> **Problem 1**
According to the passage on the electrical battery coupling device, what can happen if a large current is passed when the contactor is opened?

··· Excerpted passage ···

Electrical battery connecting device and electrical system

Technical Field

The present application relates to an electrical battery coupling device for connecting an electrical battery device to one or more electrical loads. The application also relates to an electrical system comprising an electrical battery coupling device of the above-mentioned type and comprising an electrical battery device.

Background

The accumulator (electric battery cell) can be regarded as a container for chemical energy storage. Batteries come in a variety of forms and shapes. The storage batteries may be connected in series or in parallel to form an electrical battery arrangement (electric battery arrangement), also referred to as an electrical battery pack (electric battery pack), to achieve the desired voltage and energy capacity. A conventional electrical battery pack may be a complete housing or unit that provides power to a product or equipment (e.g., an electric vehicle such as a battery electric vehicle or a hybrid electric vehicle).

In general, a conventional electrical battery pack includes or contains storage batteries, a control or management system, which may be referred to as a Battery Management System (BMS), and a cooling and/or heating system, and may be implemented in part by software, for example. Typically, an electrical battery device or electrical battery pack may be arranged in a module to form a serviceable unit. Generally, each battery includes a (battery) fuse for short-circuit protection.

Since many battery solutions for electrically driven vehicles operate at high voltages, safety requirements and legal regulations have been enacted to ensure safe handling by operators and service personnel, i.e. proper disconnection of the battery pack must be ensured when the vehicle is not running. Fig. 1 shows a conventional solution, namely placing a mechanical contactor 10 between a battery device 12 and an electrical energy consumer 14 of a vehicle. This will ensure a complete disconnection between the battery and the consumer.

A disadvantage of this solution is the limited durability of the contactor. In this regard, contactors often suffer from insufficient cooling, thereby limiting their operational life and performance. In addition, contactors are often heavy and take up space that could otherwise be better utilized. Another disadvantage is that if a large current is passed when opening the contactor, welding may occur between the contact surfaces of the contactor, resulting in permanent closing of the contactor. The potential may also be problematic because if a high potential is present, the contactor cannot close. In this case, a pull-up circuit is also required to match the potential across the contactor prior to closing. This adds more components requiring more space.

There is therefore room for improvement in this area of technology.

Disclosure of Invention

The object of the present application is to remedy the deficiencies of the prior art solutions. This object is achieved by the features of the independent patent claims. Preferred embodiments of the application form the subject matter of the dependent patent claims.

According to one aspect, an electrical battery coupling device is provided for connecting an electrical battery device to one or more electrical loads. The electrical battery device may comprise two or more secondary batteries and the electrical battery coupling device may comprise a control circuit comprising a first control circuit branch connectable to the positive side of the battery device and to the positive side of the electrical load, a second control circuit branch connectable to the negative side of the battery device and to the negative side of the electrical load.

The control circuit may include a semiconductor device disposed between the battery device and the load and configured to control a current between the battery device and the load, such as allowing a current to flow, interrupting a current flow, and controlling a magnitude of the current flowing, particularly a current flowing from the battery device to the electrical consumer.

The control circuit may further comprise a switching device comprising at least one mechanical switch arranged in the circuit connection between the first and second control circuit branches for electrically connecting and disconnecting the first and second control circuit branches from each other.

···

> **Problem 2**
Edit the records from their first line through the line containing "tap(2119, 1478)", inclusive, by replacing "line spacing" with "paragraph spacing" and leaving all else unchanged.

··· Dataset records ···

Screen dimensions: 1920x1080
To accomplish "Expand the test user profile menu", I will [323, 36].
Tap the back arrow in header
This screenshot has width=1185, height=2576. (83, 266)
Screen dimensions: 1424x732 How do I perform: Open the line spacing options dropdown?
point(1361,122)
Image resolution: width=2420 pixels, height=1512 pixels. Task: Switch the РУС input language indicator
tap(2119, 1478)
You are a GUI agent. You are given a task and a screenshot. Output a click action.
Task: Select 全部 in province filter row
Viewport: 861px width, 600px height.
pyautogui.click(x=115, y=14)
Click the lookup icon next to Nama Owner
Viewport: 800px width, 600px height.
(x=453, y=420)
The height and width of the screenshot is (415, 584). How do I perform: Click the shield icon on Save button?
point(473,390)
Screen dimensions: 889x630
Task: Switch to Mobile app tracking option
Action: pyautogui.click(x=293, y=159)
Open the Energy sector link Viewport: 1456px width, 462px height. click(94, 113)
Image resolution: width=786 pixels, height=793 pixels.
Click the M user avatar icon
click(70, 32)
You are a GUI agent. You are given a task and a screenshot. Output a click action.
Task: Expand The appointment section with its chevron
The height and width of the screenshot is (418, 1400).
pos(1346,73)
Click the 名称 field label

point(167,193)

···

> **Worked solution 1**
Welding may occur between the contact surfaces of the contactor, resulting in its permanent closing.

> **Worked solution 2**
Screen dimensions: 1920x1080
To accomplish "Expand the test user profile menu", I will [323, 36].
Tap the back arrow in header
This screenshot has width=1185, height=2576. (83, 266)
Screen dimensions: 1424x732 How do I perform: Open the paragraph spacing options dropdown?
point(1361,122)
Image resolution: width=2420 pixels, height=1512 pixels. Task: Switch the РУС input language indicator
tap(2119, 1478)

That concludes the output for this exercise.